ASSIGNMENT. From the entries below, copy every line that holds the word "header".
- - - - - - -
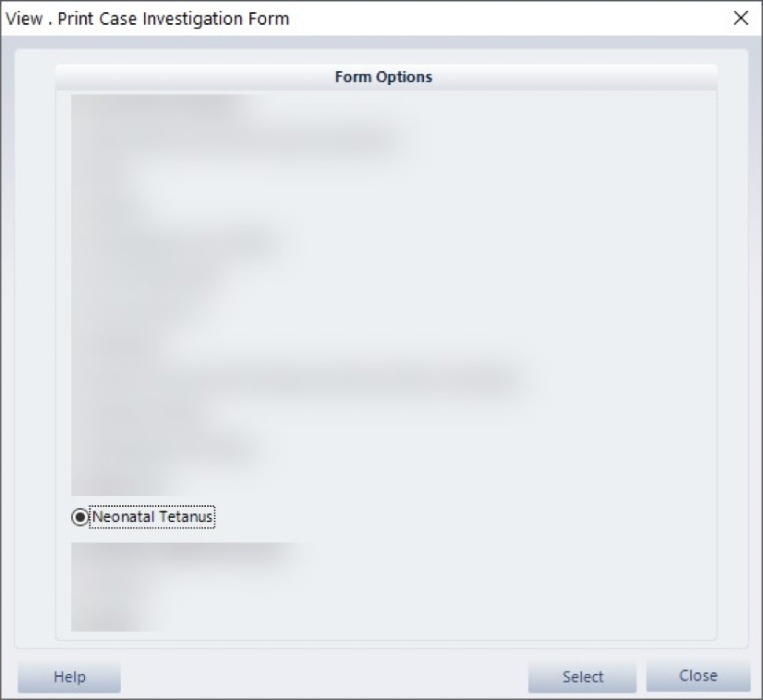Get assistance via the Help button

tap(69, 677)
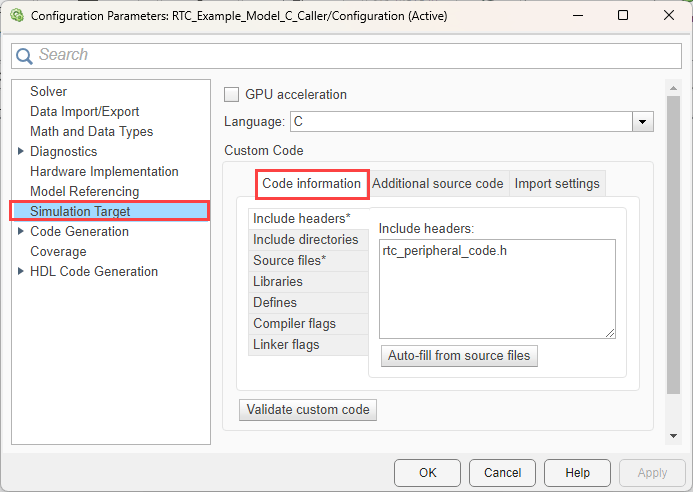Choose Include directories in the list
The height and width of the screenshot is (492, 693).
click(305, 240)
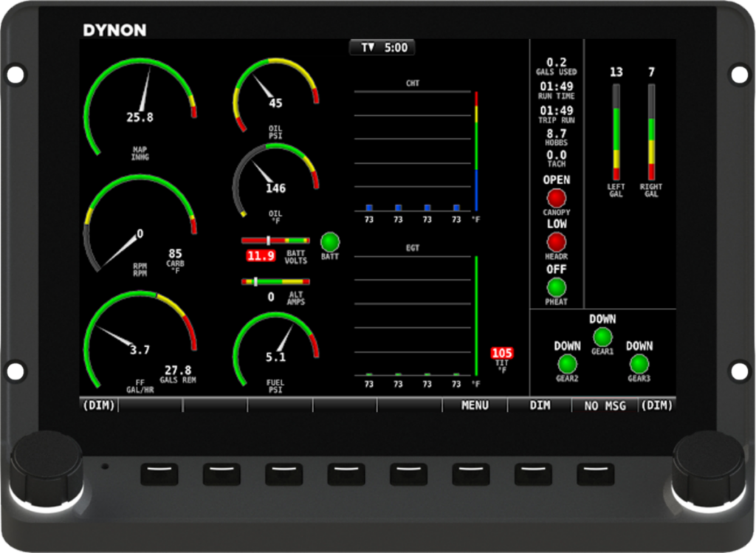The image size is (756, 553).
Task: Click the ALT AMPS bar indicator
Action: pos(275,281)
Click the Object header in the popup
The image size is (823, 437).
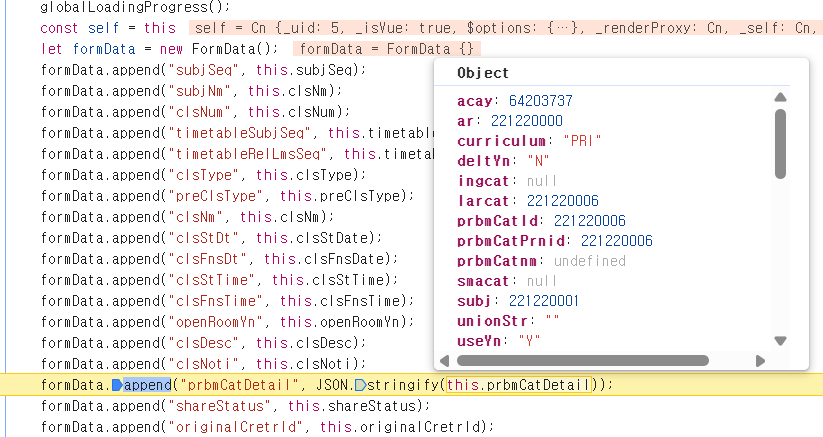click(x=483, y=73)
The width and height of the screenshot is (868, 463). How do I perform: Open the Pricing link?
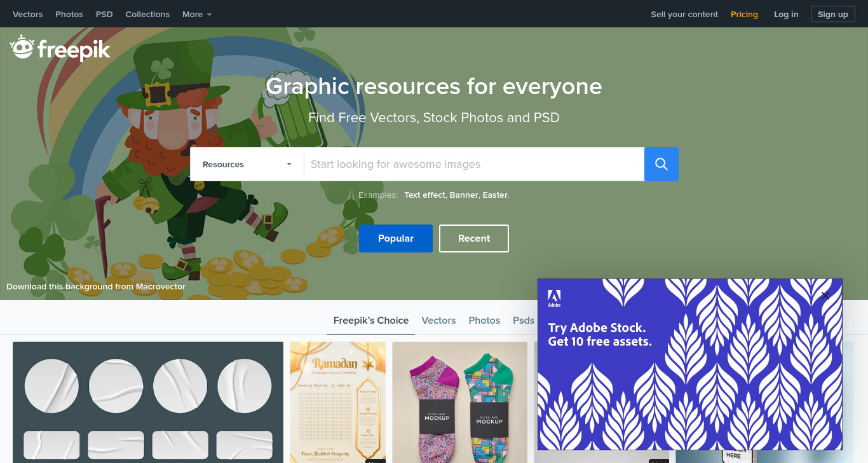coord(744,14)
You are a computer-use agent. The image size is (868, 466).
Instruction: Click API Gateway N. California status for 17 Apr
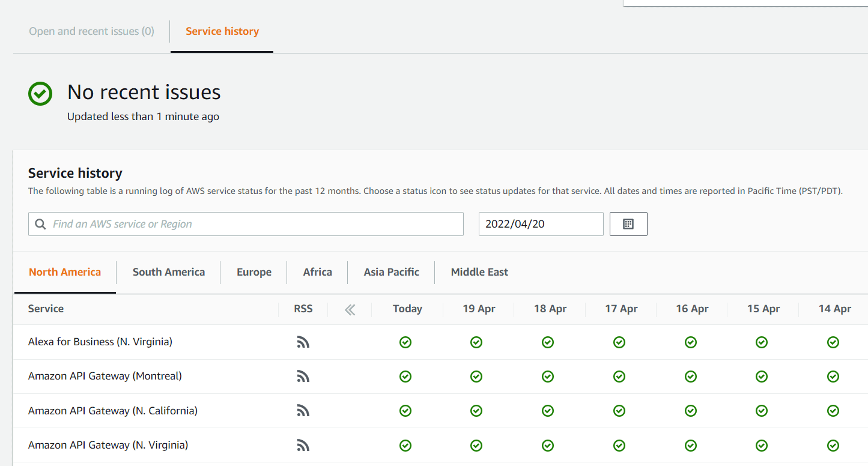click(619, 410)
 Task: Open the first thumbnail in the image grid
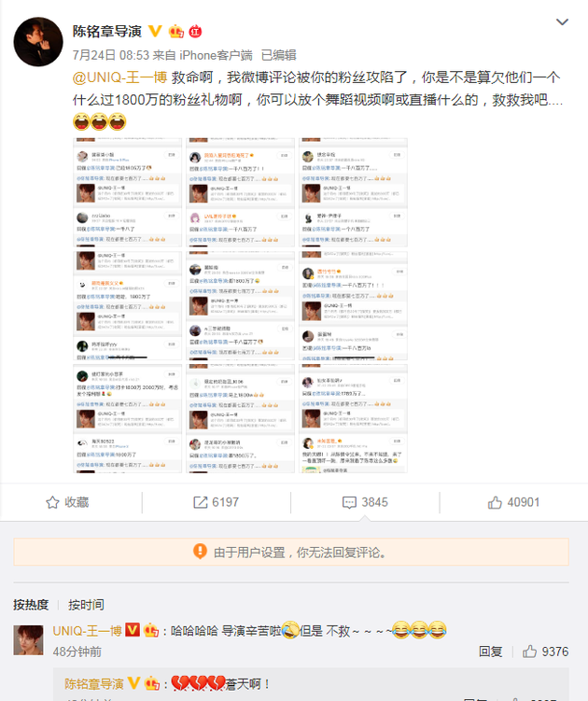click(x=128, y=192)
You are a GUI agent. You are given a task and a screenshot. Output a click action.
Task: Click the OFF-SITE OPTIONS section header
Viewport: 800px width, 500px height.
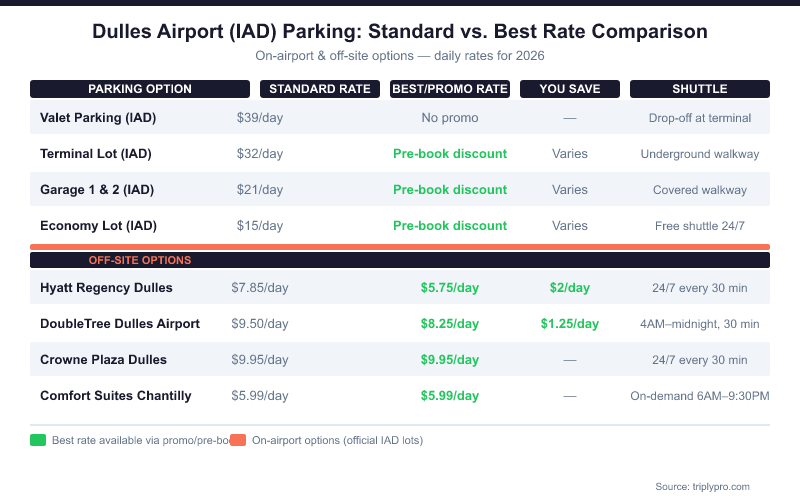click(x=140, y=260)
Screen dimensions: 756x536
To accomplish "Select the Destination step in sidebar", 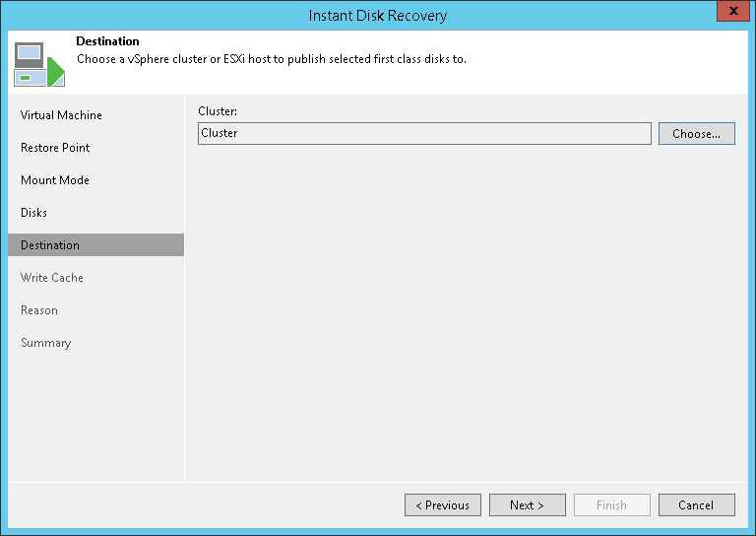I will tap(50, 245).
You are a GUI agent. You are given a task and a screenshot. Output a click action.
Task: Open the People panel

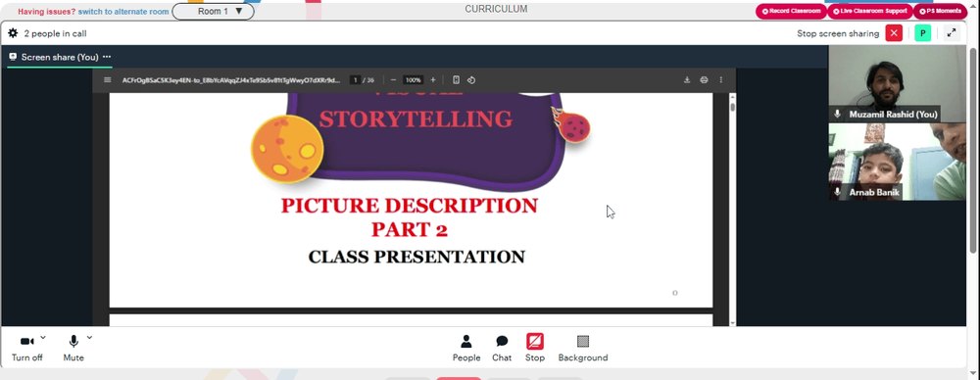click(x=466, y=348)
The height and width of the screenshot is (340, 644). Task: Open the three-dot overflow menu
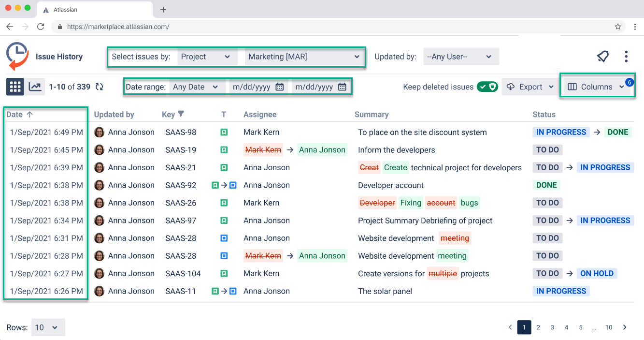pos(626,56)
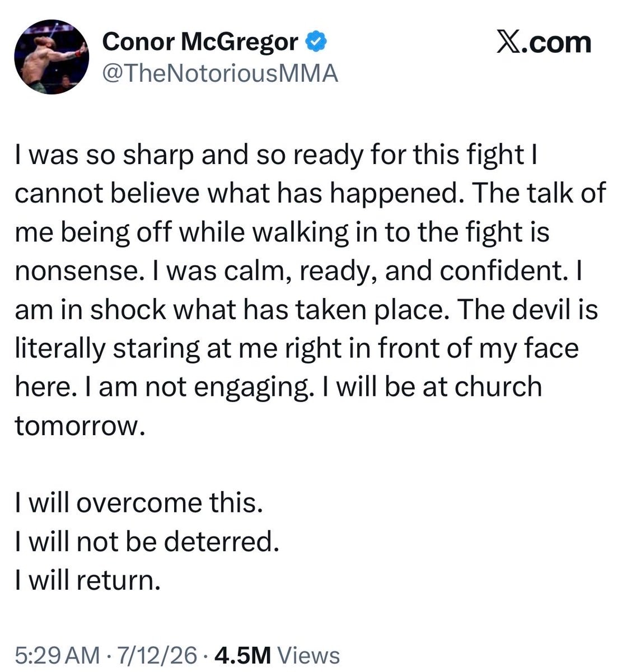This screenshot has width=622, height=672.
Task: Open the @TheNotoriousMMA handle link
Action: [221, 73]
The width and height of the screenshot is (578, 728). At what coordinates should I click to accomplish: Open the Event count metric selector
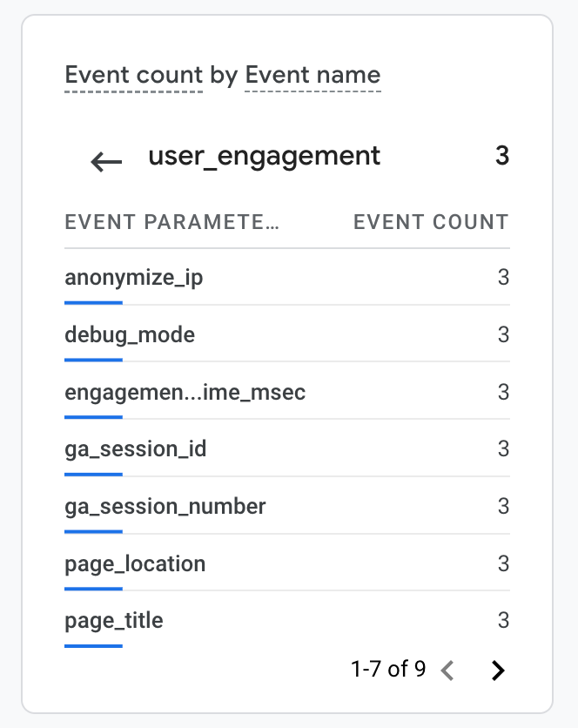pyautogui.click(x=134, y=76)
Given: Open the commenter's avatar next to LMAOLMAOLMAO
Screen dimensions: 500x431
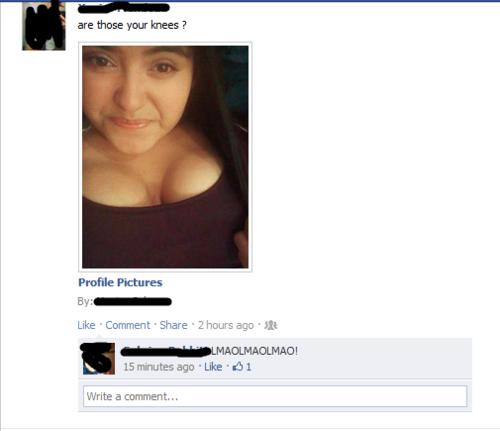Looking at the screenshot, I should tap(99, 359).
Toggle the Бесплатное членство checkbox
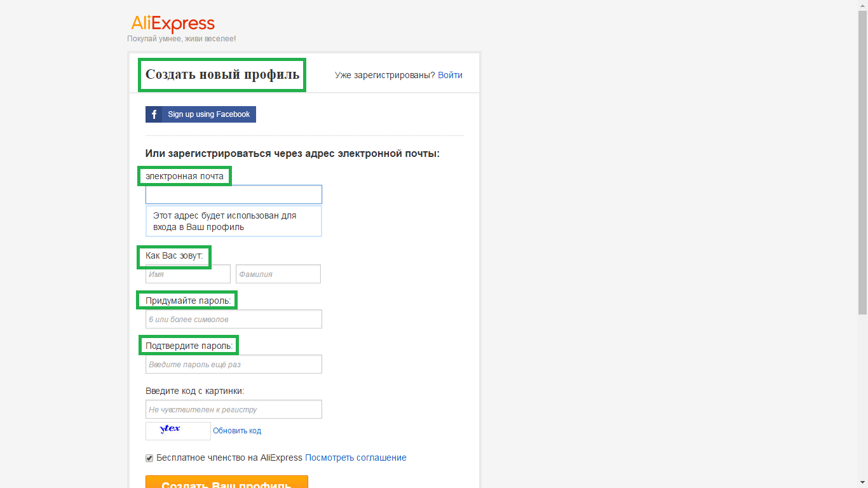Image resolution: width=868 pixels, height=488 pixels. click(149, 458)
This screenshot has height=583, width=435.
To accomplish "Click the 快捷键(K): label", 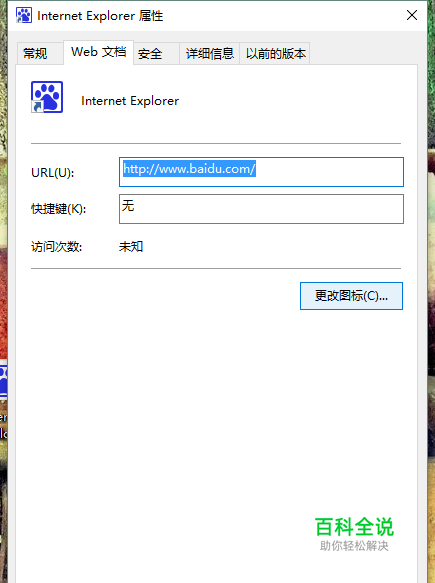I will (59, 209).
- - - - - - -
EXERCISE RESPONSE.
Click the Object header in the popup
Task: Click the OFF-SITE OPTIONS section header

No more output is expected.